- [ASSIGNED TASK] The answer must consist of the entries, copied exactly and in full.

Records contained in a dataset
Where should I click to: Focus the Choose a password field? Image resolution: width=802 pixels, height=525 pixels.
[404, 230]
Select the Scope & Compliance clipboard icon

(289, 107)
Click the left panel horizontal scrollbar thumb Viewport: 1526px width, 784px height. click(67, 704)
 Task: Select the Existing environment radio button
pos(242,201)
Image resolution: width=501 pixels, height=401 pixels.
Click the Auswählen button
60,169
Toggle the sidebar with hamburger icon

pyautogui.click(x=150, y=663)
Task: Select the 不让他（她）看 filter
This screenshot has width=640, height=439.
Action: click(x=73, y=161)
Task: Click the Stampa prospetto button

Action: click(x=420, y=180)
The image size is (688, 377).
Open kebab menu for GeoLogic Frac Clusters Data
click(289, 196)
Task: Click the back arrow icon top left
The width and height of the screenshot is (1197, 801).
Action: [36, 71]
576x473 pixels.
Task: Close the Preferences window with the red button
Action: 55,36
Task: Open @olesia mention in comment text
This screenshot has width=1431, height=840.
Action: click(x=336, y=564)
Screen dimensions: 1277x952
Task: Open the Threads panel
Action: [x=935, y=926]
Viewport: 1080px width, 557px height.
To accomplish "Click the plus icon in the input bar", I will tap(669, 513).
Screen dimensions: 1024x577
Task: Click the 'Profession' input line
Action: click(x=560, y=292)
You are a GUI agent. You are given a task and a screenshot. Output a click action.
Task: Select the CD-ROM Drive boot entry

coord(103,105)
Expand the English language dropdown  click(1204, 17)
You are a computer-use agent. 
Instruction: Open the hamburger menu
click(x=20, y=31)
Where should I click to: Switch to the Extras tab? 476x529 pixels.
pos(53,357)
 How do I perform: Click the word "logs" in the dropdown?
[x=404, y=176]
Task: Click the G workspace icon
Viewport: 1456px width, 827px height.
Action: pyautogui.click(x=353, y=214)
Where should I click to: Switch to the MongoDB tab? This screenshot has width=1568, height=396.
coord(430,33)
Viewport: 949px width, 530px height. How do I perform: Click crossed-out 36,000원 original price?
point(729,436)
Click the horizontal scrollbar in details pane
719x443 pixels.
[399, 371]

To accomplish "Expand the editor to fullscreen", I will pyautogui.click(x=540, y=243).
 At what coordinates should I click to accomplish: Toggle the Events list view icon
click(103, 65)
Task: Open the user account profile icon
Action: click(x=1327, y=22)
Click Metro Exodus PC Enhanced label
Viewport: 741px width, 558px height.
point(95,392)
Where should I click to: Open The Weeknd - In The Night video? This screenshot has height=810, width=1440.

- [WRITTEN RESPONSE]
Where should I click to: Focus the Choose a password field? Image resolution: width=802 pixels, height=525 pixels.
[404, 230]
Select the Scope & Compliance clipboard icon

(289, 107)
Click the left panel horizontal scrollbar thumb Viewport: 1526px width, 784px height. click(67, 704)
 Task: Select the Existing environment radio button
pos(242,201)
Image resolution: width=501 pixels, height=401 pixels.
Click the Auswählen button
60,169
Toggle the sidebar with hamburger icon

pyautogui.click(x=150, y=663)
Task: Select the 不让他（她）看 filter
This screenshot has width=640, height=439.
Action: click(x=73, y=161)
Task: Click the Stampa prospetto button

Action: click(x=420, y=180)
The image size is (688, 377).
Open kebab menu for GeoLogic Frac Clusters Data
click(289, 196)
Task: Click the back arrow icon top left
The width and height of the screenshot is (1197, 801).
Action: [36, 71]
576x473 pixels.
Task: Close the Preferences window with the red button
Action: 55,36
Task: Open @olesia mention in comment text
This screenshot has width=1431, height=840.
Action: click(x=336, y=564)
Screen dimensions: 1277x952
Task: Open the Threads panel
Action: [x=935, y=926]
Viewport: 1080px width, 557px height.
To accomplish "Click the plus icon in the input bar", I will tap(669, 513).
Screen dimensions: 1024x577
Task: Click the 'Profession' input line
Action: click(x=560, y=292)
You are a GUI agent. You are given a task and a screenshot. Output a click action.
Task: Select the CD-ROM Drive boot entry

coord(103,105)
Expand the English language dropdown  click(1204, 17)
You are a computer-use agent. 
Instruction: Open the hamburger menu
click(x=20, y=31)
Where should I click to: Switch to the Extras tab? 476x529 pixels.
pos(53,357)
 How do I perform: Click the word "logs" in the dropdown?
[x=404, y=176]
Task: Click the G workspace icon
Viewport: 1456px width, 827px height.
Action: pyautogui.click(x=353, y=214)
Where should I click to: Switch to the MongoDB tab? This screenshot has width=1568, height=396.
coord(430,33)
Viewport: 949px width, 530px height. How do I perform: Click crossed-out 36,000원 original price?
point(729,436)
Click the horizontal scrollbar in details pane
719x443 pixels.
[399, 371]

To accomplish "Expand the editor to fullscreen", I will pyautogui.click(x=540, y=243).
 At what coordinates should I click to accomplish: Toggle the Events list view icon
click(103, 65)
Task: Open the user account profile icon
Action: click(x=1327, y=22)
Click Metro Exodus PC Enhanced label
Viewport: 741px width, 558px height.
point(95,392)
Where should I click to: Open The Weeknd - In The Night video? This screenshot has height=810, width=1440.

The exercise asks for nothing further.